How important is food labelling, and who’s really reading them? PerfectlyRandom and TheRationalOptimist debate whether labels are worth paying attention to.
Ever heard of stabilisers E451i, E407a, or E410? Or thickener E407, emulsifier E508, maltodextrin, or flour treatment agent E300? What about corn starch? Or acetic acid?
The honest truth is, without any context, it’s difficult to know whether something is good or bad for us.
We need to have some fat in our diet, not all sugars are bad, carbohydrates can be the enemy or essential energy depending on who you talk to, and oh, did you know that there’s good and bad cholesterol? And how many times have you heard that low fat and lighter options might indeed be 30% lighter than the full fat versions, but are actually packed full of sugars or artificial thickeners?

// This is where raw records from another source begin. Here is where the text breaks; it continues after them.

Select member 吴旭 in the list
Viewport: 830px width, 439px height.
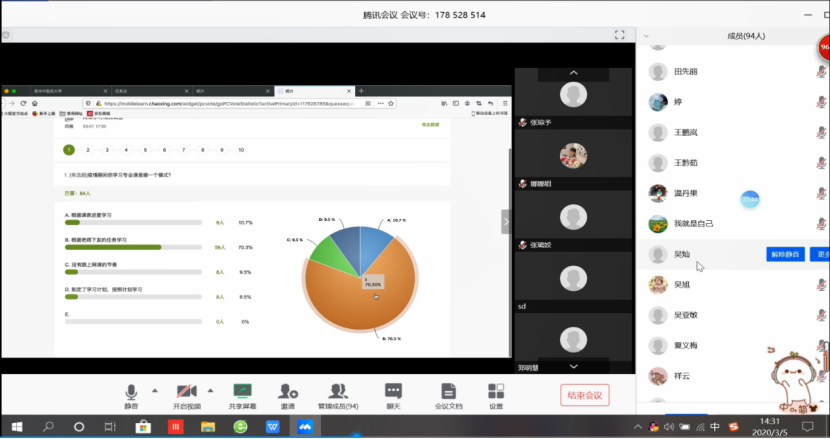click(682, 285)
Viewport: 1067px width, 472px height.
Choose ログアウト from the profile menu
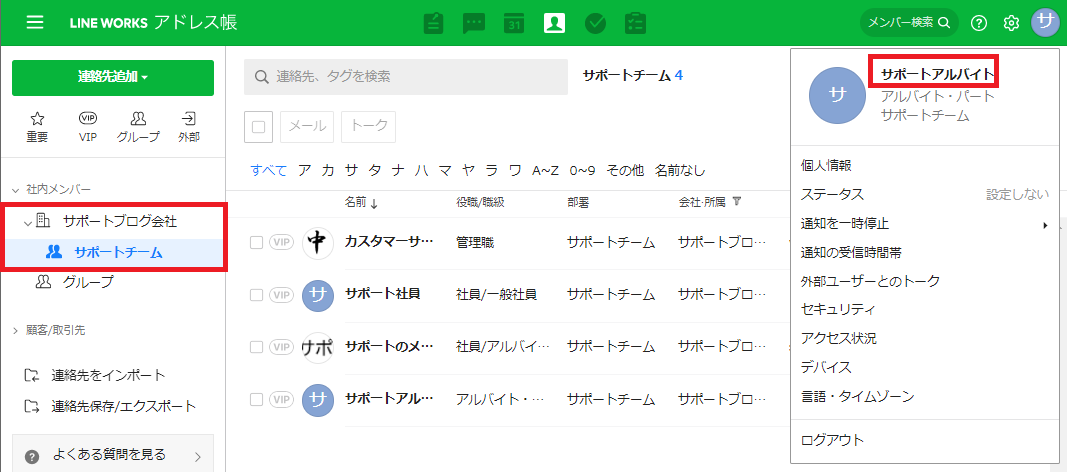(832, 440)
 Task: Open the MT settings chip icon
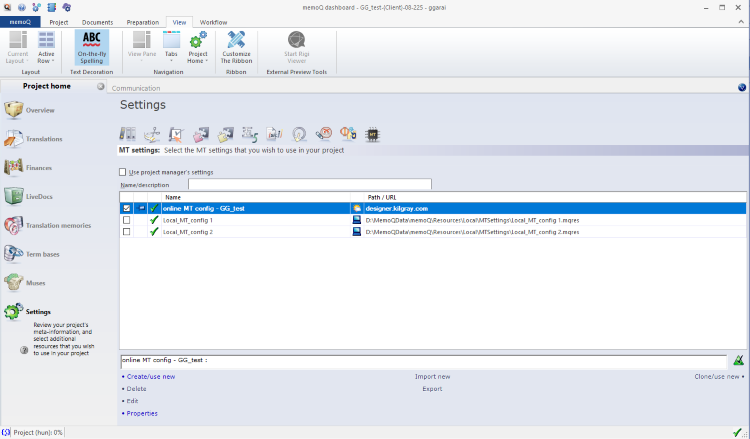pos(372,133)
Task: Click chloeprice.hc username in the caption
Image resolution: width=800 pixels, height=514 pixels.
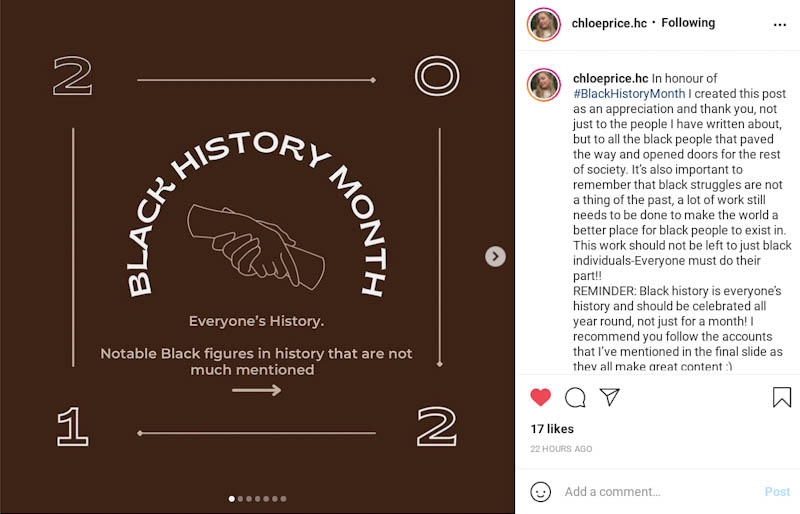Action: pos(610,78)
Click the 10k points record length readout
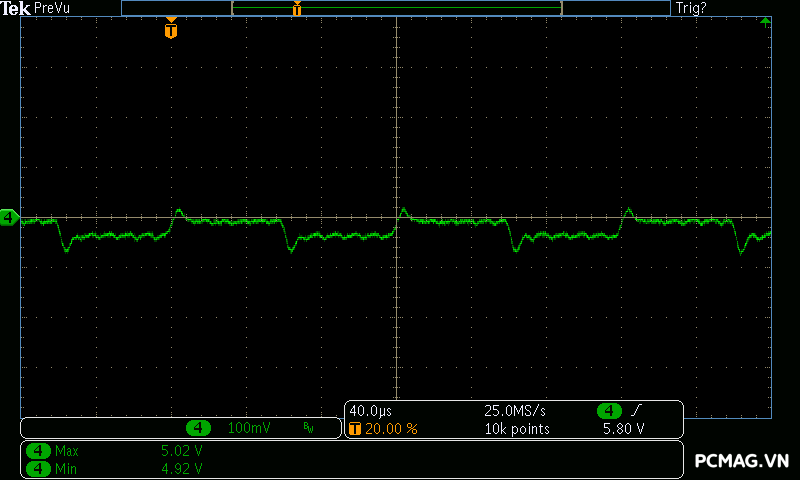800x480 pixels. (x=517, y=429)
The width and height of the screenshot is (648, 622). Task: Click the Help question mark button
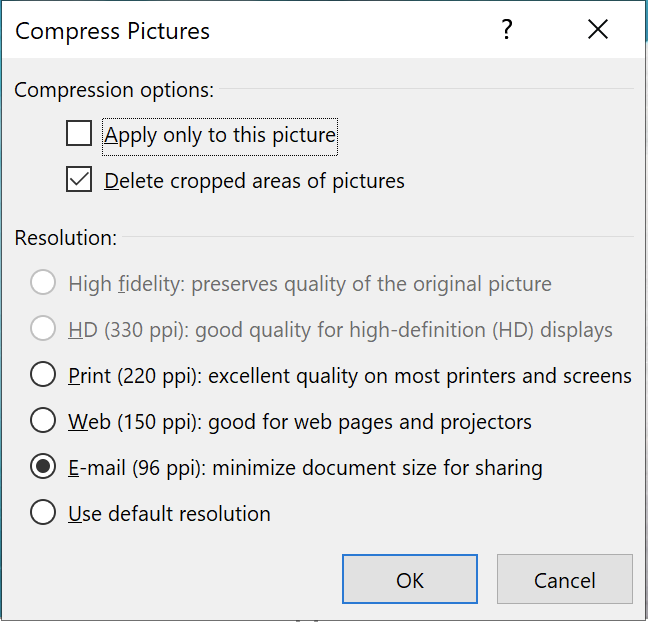tap(507, 30)
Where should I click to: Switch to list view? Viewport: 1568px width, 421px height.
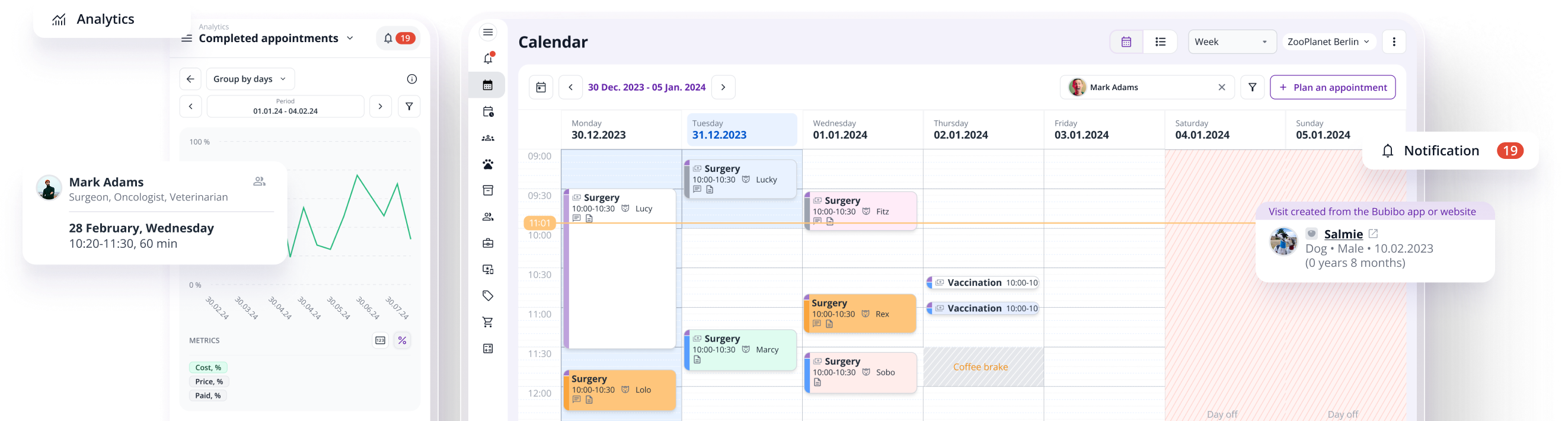click(1160, 42)
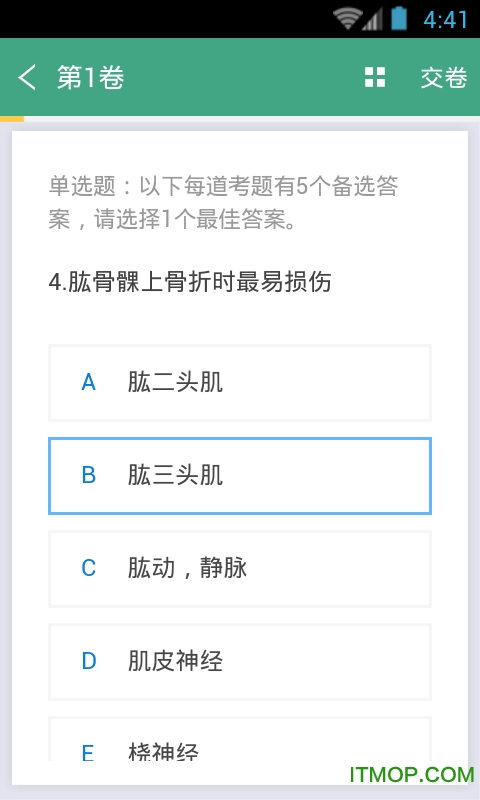Select answer B 肱三头肌

coord(240,476)
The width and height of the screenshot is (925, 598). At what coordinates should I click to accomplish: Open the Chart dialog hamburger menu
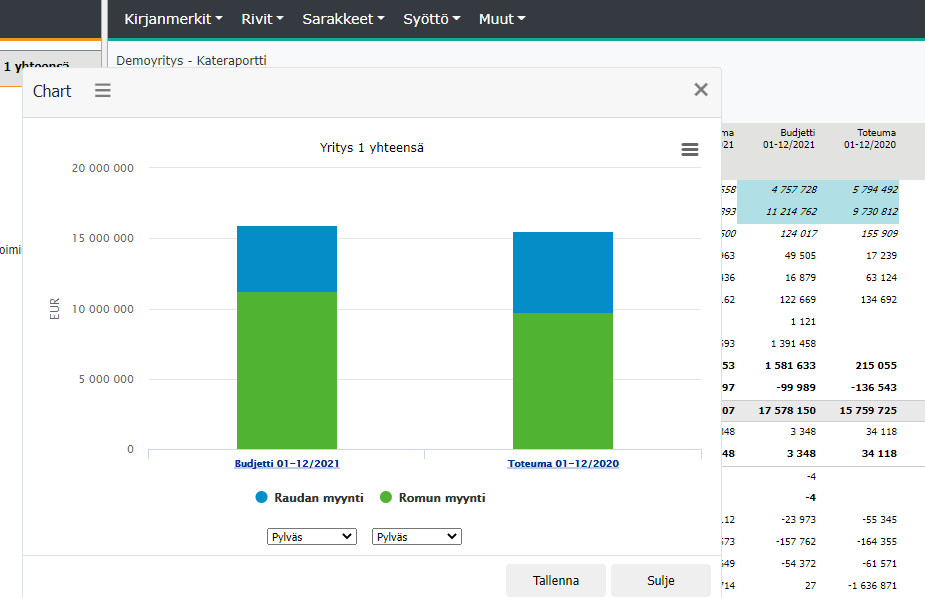click(103, 91)
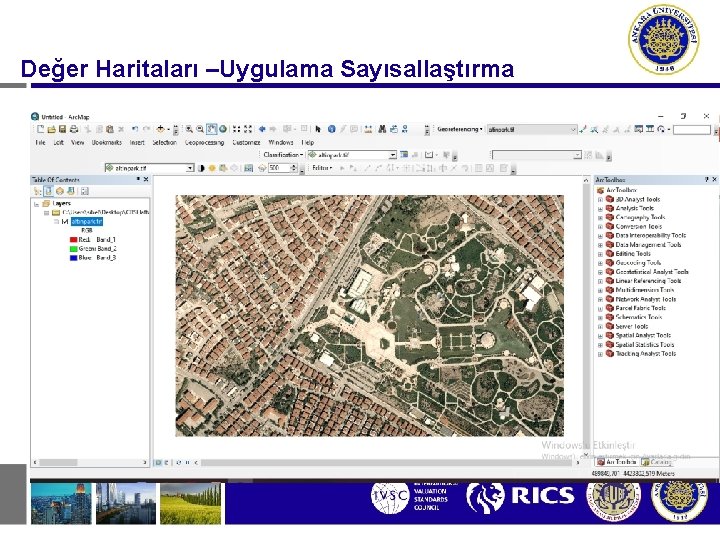Collapse the Layers data frame tree node
This screenshot has height=540, width=720.
coord(38,203)
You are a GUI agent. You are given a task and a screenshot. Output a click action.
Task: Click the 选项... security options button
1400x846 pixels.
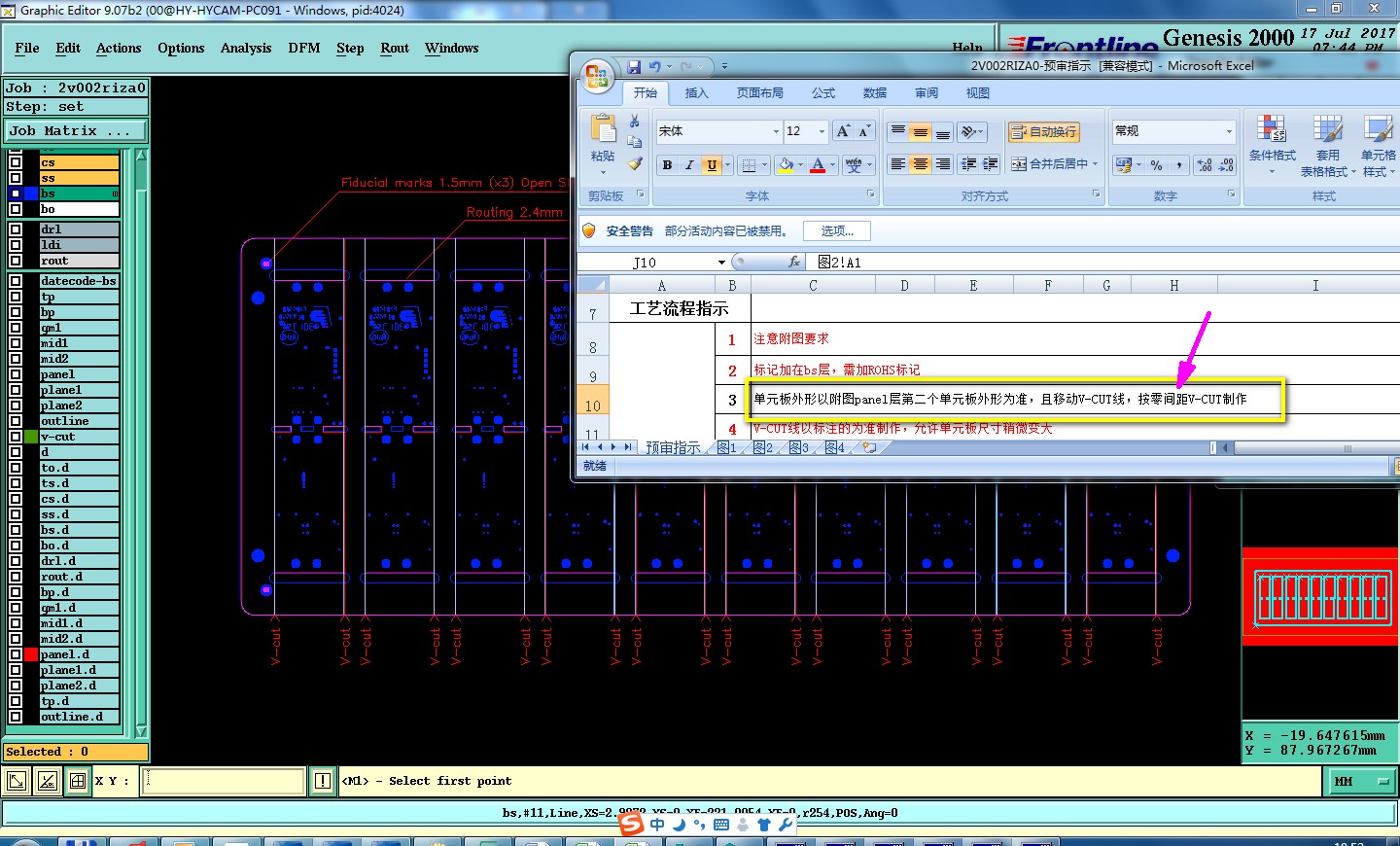pyautogui.click(x=836, y=231)
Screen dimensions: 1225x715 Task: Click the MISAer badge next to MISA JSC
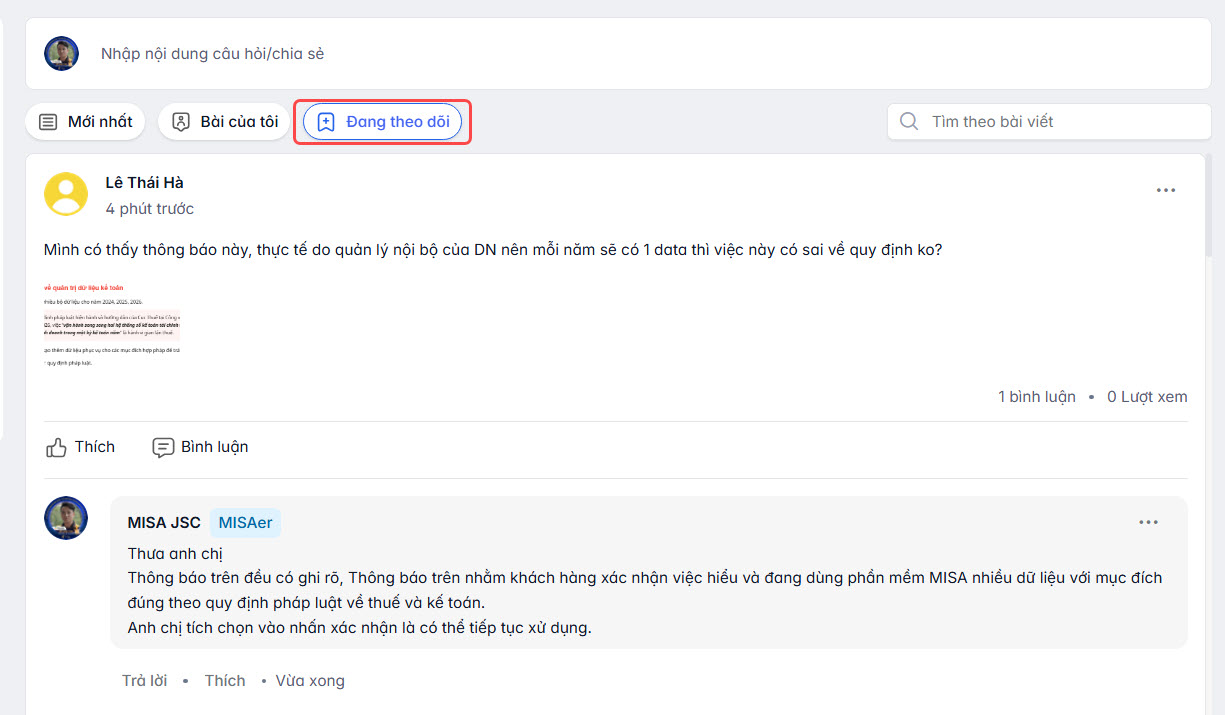point(245,523)
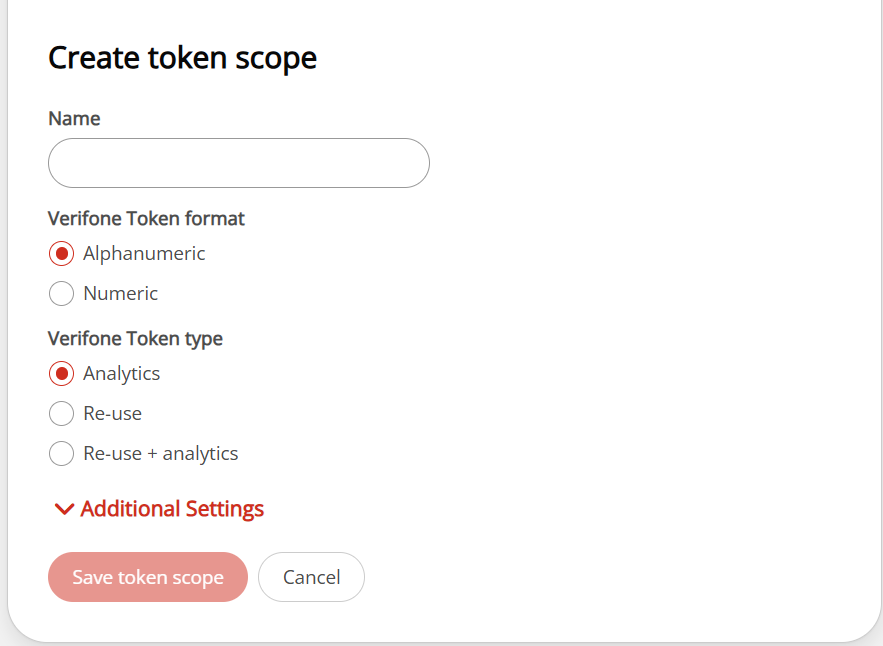Click the 'Numeric' option label text

click(120, 294)
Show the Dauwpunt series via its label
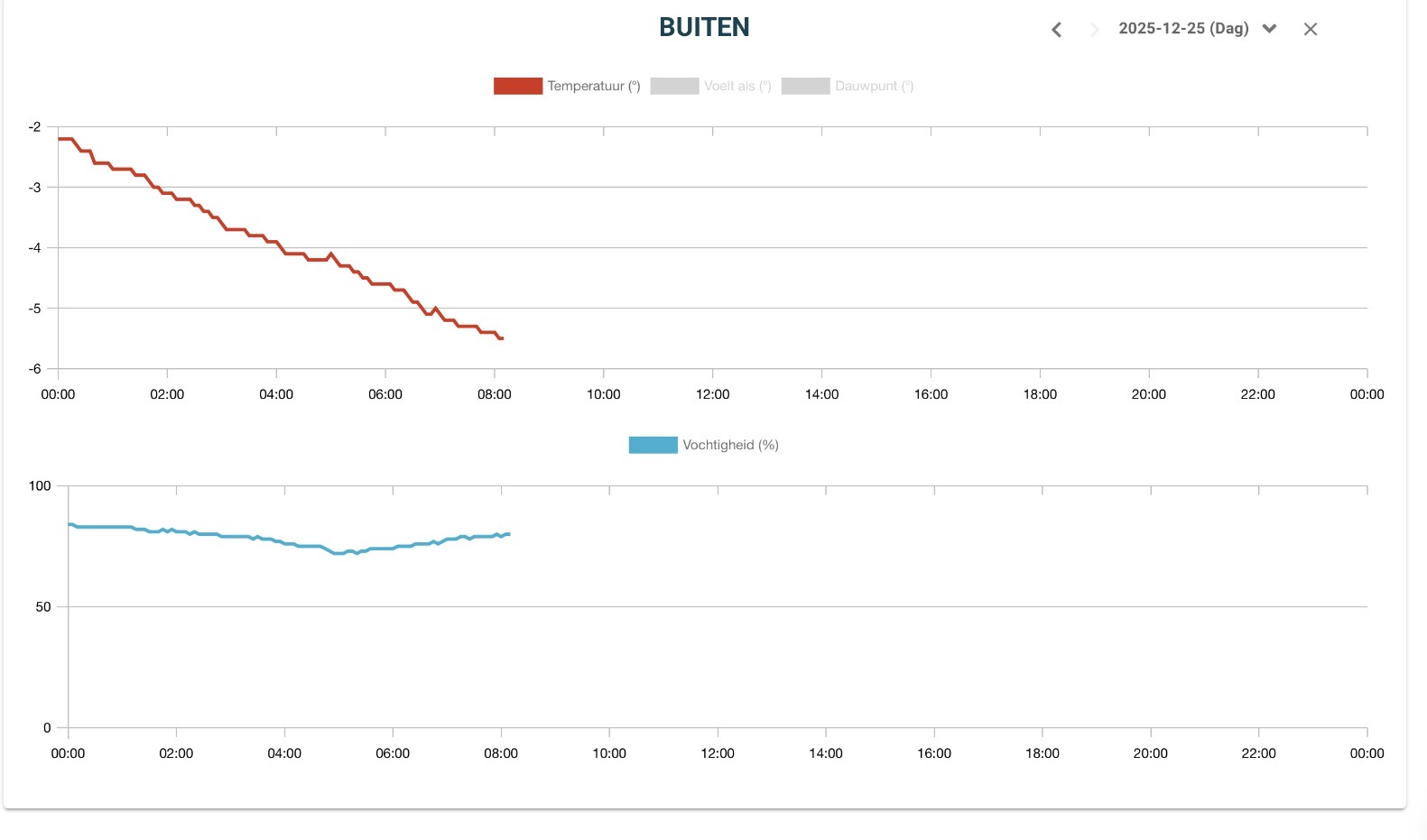This screenshot has width=1427, height=840. click(874, 87)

The mix of messages we are continually bombarded with surrounding our diet is confusing, to say the least. Add to that the fact that the suggested daily calorie intake (2,000 for women and 2,500 for men) varies depending on age, level of physical activity undertaken, genetic predispositions, and even the climate that you live in, and you’ve suddenly got a whole melting pot of not-quite-proven information on which you’re supposed to try and make decisions.
But putting aside our potential ignorance or knowledge of nutrition as mere consumers, there remains one very stark reason why food labelling isn’t worth paying attention to: it isn’t consistent. In some countries it is mandatory to separately state the amount of saturated fat contained, in others (like the UK) it isn’t. Does that mean it’s not really that important?
Some food manufacturers use the traffic light system on packs to categorise products as high, medium or low in fat, sugar and salt – however the UK Food and Drink Federation explicitly state that they object to the use of this system as it is potentially misleading, since it takes no account of portion sizes or how the food is consumed in the context of the whole daily diet.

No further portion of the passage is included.